About this task - Copy out, word for word, the lines from the start of the data below through the line containing "Image resolution: width=587", and no others.

Dataset entries -
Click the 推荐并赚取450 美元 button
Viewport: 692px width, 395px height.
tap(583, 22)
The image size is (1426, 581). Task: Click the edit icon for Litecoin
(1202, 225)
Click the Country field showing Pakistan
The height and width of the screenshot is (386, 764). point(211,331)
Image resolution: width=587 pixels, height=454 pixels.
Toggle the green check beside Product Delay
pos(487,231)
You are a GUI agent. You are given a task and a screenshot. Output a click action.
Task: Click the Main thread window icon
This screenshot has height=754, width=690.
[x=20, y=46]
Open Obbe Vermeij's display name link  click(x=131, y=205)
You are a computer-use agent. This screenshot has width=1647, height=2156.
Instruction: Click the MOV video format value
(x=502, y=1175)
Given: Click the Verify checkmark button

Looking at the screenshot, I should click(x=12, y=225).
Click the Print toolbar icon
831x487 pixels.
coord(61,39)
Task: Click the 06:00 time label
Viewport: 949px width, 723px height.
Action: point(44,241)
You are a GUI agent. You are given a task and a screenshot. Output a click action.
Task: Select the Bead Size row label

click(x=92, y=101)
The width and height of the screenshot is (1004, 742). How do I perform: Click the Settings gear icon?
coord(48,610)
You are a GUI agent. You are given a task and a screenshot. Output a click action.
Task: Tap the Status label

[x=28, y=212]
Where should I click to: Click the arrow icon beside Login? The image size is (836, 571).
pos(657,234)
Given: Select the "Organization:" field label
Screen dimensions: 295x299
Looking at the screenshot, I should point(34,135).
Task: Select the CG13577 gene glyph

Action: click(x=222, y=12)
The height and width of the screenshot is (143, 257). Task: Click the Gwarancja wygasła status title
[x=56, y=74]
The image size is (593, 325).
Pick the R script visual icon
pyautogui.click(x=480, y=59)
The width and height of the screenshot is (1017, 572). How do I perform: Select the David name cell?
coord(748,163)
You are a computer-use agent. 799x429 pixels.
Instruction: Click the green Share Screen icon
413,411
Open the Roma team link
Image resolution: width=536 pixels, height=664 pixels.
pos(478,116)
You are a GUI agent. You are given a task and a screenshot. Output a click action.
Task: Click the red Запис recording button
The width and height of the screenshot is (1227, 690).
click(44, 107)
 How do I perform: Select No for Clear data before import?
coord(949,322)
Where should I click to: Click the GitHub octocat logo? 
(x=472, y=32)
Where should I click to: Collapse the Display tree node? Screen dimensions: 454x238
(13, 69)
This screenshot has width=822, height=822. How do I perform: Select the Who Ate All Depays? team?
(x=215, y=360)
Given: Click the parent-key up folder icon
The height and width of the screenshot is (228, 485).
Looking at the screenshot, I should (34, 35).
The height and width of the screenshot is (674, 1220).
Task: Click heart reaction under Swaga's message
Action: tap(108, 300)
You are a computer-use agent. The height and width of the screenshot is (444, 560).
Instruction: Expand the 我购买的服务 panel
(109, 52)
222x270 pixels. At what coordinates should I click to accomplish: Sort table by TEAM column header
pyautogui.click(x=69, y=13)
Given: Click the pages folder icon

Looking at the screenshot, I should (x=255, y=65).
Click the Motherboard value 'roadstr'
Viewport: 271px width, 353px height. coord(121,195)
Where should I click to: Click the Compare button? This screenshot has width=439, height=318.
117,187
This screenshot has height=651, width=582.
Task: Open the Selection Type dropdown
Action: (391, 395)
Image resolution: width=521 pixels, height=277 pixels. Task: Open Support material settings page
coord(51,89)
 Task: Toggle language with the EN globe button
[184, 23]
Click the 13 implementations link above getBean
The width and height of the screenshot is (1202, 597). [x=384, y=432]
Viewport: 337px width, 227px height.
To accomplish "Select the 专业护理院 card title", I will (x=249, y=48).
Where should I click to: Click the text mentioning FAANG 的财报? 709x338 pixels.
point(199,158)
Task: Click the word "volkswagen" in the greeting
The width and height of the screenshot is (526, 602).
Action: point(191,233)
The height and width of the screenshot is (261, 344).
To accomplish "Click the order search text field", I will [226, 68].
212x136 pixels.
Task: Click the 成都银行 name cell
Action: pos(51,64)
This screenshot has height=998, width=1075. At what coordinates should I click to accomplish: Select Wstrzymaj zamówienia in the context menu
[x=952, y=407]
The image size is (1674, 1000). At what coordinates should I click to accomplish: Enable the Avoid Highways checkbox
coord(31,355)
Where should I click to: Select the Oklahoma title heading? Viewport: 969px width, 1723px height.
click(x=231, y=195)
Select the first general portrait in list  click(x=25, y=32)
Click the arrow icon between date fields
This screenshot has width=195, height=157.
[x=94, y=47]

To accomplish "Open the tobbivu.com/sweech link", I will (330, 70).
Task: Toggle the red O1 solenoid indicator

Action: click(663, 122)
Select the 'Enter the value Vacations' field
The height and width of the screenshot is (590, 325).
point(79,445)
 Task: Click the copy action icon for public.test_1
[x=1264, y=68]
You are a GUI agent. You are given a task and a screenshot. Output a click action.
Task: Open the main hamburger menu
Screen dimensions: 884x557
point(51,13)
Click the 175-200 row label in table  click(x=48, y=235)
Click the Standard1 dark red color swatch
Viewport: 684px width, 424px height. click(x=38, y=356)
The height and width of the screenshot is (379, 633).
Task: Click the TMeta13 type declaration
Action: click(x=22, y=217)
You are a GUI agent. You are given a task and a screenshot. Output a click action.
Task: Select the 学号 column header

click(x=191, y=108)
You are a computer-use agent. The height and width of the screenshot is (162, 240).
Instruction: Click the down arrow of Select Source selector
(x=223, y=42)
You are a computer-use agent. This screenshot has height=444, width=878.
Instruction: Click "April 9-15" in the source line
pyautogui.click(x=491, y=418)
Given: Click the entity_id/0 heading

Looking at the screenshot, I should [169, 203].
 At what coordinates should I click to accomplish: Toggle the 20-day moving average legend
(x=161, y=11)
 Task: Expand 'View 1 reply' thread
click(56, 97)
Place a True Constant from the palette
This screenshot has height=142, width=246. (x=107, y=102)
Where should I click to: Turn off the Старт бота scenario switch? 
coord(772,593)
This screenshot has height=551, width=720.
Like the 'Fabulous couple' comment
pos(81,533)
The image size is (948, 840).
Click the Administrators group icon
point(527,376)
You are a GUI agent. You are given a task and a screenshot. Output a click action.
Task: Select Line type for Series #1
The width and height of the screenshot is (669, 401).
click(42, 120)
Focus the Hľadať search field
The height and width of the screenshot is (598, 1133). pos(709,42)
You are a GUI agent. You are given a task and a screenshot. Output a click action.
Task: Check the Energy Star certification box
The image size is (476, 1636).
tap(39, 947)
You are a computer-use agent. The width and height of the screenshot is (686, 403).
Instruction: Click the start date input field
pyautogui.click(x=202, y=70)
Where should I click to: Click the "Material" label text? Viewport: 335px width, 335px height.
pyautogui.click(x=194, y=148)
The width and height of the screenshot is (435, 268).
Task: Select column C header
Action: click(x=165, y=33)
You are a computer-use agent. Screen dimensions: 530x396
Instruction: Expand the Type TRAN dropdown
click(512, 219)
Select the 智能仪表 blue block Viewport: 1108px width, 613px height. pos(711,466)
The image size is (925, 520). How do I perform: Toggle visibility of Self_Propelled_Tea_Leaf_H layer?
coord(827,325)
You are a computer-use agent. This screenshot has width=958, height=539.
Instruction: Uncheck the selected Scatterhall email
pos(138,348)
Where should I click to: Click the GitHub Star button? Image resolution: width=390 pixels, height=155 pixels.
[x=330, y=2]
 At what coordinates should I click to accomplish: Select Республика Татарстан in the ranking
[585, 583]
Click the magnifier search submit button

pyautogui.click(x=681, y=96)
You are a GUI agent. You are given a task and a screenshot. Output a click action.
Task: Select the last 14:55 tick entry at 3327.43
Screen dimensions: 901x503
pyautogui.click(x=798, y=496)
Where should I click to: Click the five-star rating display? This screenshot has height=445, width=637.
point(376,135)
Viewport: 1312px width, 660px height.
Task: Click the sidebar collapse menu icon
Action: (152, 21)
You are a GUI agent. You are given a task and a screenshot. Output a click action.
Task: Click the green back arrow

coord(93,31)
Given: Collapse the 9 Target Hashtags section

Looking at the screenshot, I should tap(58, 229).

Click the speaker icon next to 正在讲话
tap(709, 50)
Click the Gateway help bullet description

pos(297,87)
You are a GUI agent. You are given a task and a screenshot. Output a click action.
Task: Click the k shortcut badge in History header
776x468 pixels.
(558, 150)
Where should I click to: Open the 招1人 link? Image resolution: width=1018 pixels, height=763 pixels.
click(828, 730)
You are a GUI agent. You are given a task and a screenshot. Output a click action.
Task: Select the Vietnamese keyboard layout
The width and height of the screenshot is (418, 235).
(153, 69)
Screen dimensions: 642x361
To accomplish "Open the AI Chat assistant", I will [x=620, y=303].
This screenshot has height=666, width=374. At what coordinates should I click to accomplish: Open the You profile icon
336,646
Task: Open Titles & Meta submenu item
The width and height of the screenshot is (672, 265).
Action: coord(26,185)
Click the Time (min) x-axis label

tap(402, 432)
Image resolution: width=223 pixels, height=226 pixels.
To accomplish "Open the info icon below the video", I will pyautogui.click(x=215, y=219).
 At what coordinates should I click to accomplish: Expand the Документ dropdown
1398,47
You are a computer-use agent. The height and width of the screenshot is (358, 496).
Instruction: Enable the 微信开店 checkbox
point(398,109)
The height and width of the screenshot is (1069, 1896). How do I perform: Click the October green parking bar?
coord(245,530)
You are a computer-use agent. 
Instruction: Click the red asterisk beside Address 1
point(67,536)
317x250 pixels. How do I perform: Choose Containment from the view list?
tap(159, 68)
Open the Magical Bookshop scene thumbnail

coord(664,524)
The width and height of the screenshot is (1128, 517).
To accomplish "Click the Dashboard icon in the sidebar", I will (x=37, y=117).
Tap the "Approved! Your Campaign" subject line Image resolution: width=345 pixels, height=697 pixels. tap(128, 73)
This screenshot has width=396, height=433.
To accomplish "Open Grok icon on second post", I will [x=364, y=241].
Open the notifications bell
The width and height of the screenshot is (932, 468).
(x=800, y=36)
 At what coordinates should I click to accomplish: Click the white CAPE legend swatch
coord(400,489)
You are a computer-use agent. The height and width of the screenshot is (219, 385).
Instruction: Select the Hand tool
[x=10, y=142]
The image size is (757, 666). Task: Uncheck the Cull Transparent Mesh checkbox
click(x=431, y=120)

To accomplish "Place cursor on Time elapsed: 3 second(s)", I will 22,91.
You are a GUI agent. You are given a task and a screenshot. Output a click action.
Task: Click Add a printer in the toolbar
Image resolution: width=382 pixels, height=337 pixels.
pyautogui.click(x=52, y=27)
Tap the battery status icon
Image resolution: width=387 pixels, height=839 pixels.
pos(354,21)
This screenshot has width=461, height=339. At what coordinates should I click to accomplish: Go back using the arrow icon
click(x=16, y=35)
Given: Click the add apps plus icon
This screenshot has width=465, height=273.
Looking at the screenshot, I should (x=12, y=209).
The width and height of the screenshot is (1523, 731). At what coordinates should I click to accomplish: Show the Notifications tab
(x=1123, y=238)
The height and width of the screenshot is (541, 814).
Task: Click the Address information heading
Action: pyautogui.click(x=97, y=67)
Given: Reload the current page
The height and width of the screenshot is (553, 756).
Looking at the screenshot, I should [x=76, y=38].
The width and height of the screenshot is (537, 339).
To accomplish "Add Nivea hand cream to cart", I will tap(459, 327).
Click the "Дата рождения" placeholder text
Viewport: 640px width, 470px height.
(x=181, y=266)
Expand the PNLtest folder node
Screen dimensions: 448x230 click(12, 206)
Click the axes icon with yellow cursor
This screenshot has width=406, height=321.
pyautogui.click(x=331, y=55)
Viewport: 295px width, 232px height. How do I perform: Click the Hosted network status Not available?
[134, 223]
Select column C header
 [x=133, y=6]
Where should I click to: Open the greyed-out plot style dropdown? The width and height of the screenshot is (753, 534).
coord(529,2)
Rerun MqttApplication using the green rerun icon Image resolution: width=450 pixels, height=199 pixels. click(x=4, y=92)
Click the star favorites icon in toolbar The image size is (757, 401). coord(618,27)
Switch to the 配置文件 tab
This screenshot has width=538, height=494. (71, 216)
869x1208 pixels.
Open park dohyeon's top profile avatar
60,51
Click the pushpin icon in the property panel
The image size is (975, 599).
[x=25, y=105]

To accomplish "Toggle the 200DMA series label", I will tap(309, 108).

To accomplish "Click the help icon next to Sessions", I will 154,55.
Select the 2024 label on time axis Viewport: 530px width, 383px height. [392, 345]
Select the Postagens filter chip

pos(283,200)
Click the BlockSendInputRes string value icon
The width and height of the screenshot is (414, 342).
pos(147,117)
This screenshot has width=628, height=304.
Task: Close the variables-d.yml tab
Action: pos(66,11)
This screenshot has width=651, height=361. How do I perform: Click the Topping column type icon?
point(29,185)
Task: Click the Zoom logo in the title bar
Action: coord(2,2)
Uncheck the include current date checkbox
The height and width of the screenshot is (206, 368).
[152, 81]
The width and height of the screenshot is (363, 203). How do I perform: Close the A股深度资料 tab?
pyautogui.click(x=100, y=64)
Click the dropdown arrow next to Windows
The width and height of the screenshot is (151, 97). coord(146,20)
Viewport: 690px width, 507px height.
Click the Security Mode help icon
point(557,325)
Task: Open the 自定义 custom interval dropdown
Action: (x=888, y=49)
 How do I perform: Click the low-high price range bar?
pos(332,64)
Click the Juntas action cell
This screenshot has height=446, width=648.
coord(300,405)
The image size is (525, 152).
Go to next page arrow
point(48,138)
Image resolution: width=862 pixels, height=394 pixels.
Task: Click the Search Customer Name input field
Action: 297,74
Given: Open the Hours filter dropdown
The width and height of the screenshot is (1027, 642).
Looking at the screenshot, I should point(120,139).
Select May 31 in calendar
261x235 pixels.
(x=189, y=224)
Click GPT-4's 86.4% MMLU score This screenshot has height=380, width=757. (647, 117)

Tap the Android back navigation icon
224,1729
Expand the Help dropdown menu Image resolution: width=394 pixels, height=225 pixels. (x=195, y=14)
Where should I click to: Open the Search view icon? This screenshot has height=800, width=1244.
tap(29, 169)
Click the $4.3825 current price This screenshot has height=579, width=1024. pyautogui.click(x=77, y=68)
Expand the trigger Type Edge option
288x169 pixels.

Answer below -
Click the 推荐并赚取450 美元 button
Viewport: 692px width, 395px height.
tap(583, 22)
The image size is (1426, 581). Task: Click the edit icon for Litecoin
(1202, 225)
Click the Country field showing Pakistan
The height and width of the screenshot is (386, 764). point(211,331)
Image resolution: width=587 pixels, height=454 pixels.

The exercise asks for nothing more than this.